Malisi, C., Kohlbacher, O., & Höcker, B. (2009). Automated scaffold selection for enzyme design. Proteins: Structure, Function, and Genetics, 77(1), 74-83. doi:10.1002/prot.22418.


Cite as: https://hdl.handle.net/21.11116/0000-000A-EDEF-F
Abstract
A major goal of computational protein design is the construction of novel functions on existing protein scaffolds. There the first question is which scaffold is suitable for a specific reaction. Given a set of catalytic residues and their spatial arrangement, one wants to identify a protein scaffold that can host this active site. Here, we present an algorithm called ScaffoldSelection that is able to rapidly search large sets of protein structures for potential attachment sites of an enzymatic motif.

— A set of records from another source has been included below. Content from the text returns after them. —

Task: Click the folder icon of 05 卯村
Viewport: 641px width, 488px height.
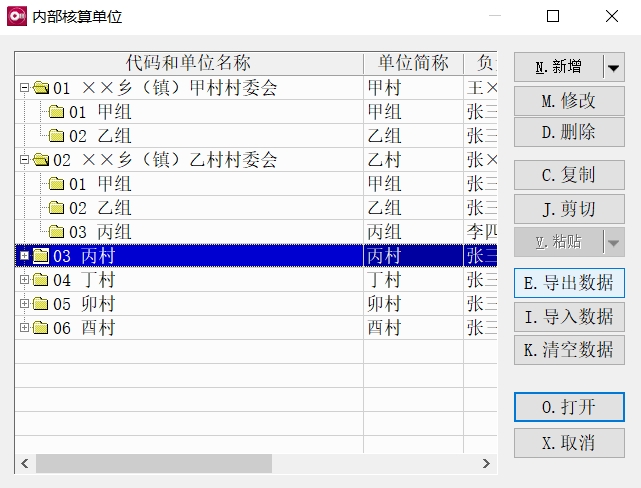Action: pos(41,304)
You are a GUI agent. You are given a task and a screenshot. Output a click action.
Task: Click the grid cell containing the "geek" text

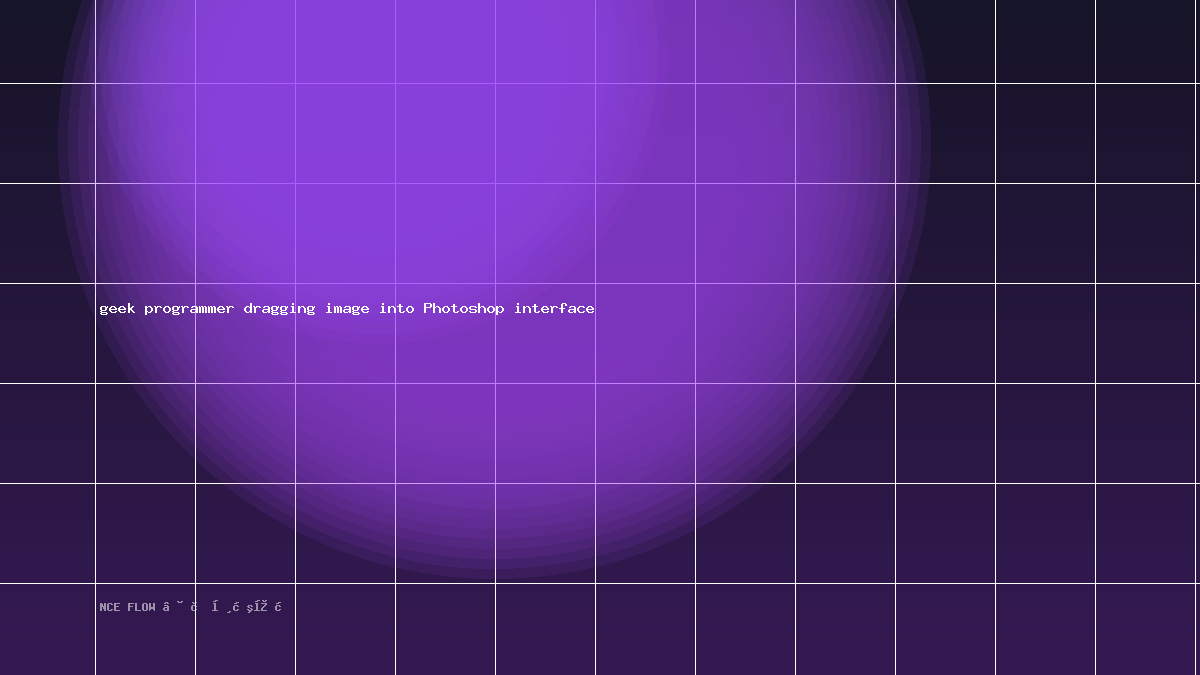coord(145,333)
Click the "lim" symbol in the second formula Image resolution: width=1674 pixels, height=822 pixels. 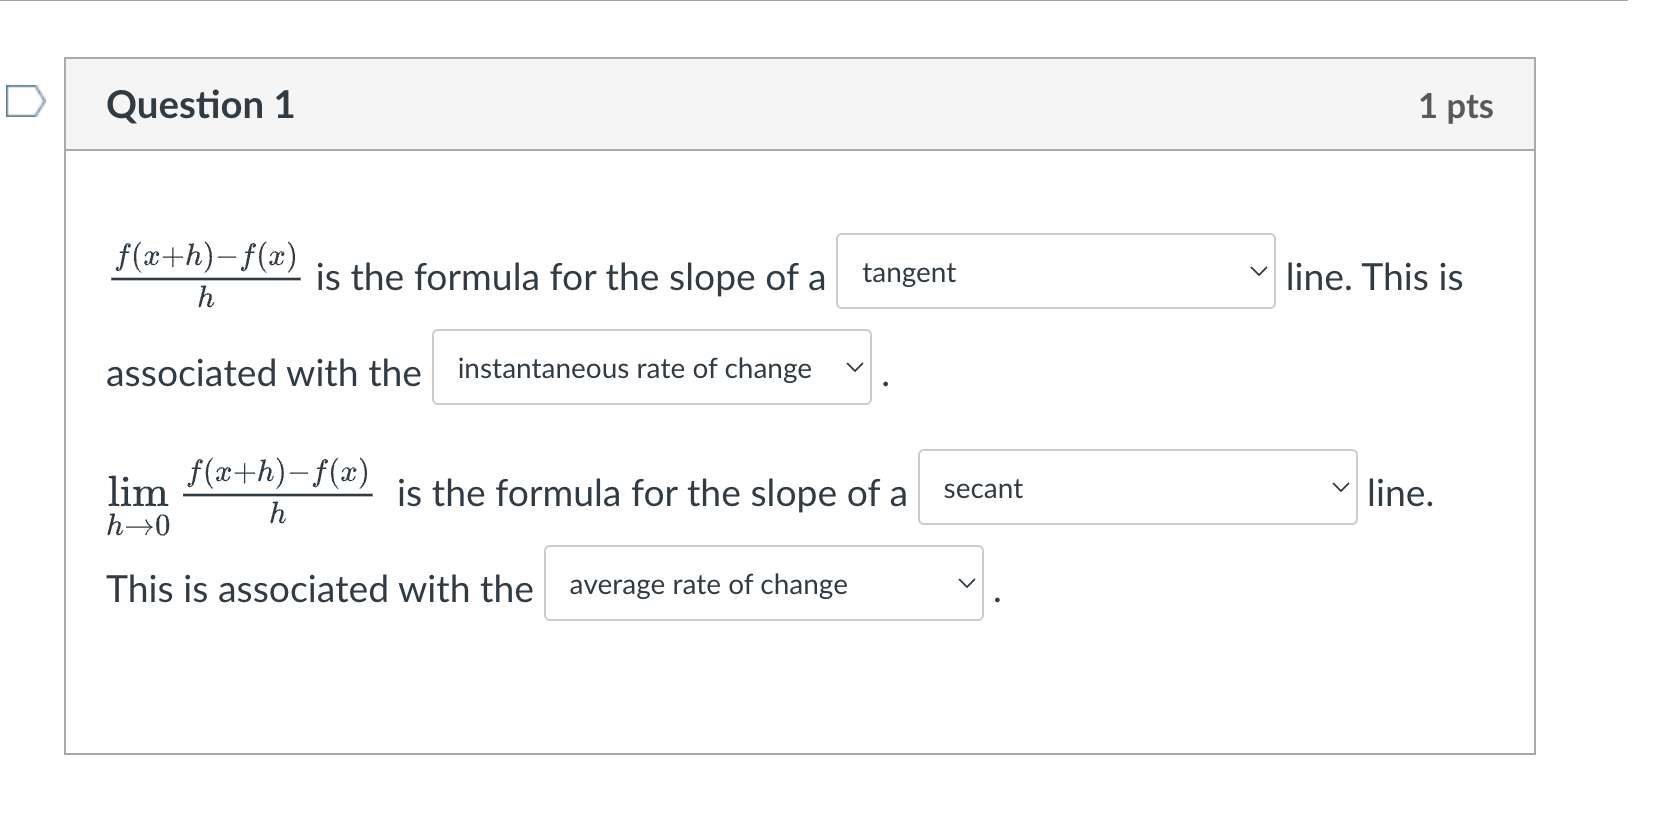coord(137,492)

The method consists of two steps; it first identifies pairs of backbone positions in pocket-like regions. Then, it combines these to complete attachment sites using a graph theoretical approach. Identified matches are assessed for their ability to accommodate the substrate or transition state. A representative set of structures from the Protein Data Bank ( approximately 3500) was searched for backbone geometries that support the catalytic residues for 12 chemical reactions. Recapitulation of native active site geometries is used as a benchmark for the performance of the program. The native motif is identified in all 12 test cases, ranking it in the top percentile in 5 out of 12. The algorithm is fast and efficient, although dependent on the complexity of the motif. Comparisons to other methods show that ScaffoldSelection performs equally well in terms of accuracy and far better in terms of speed. Thus, ScaffoldSelection will aid future computational protein design experiments by preselecting protein scaffolds that are suitable for a specific reaction type and the introduction of a predefined amino acid motif.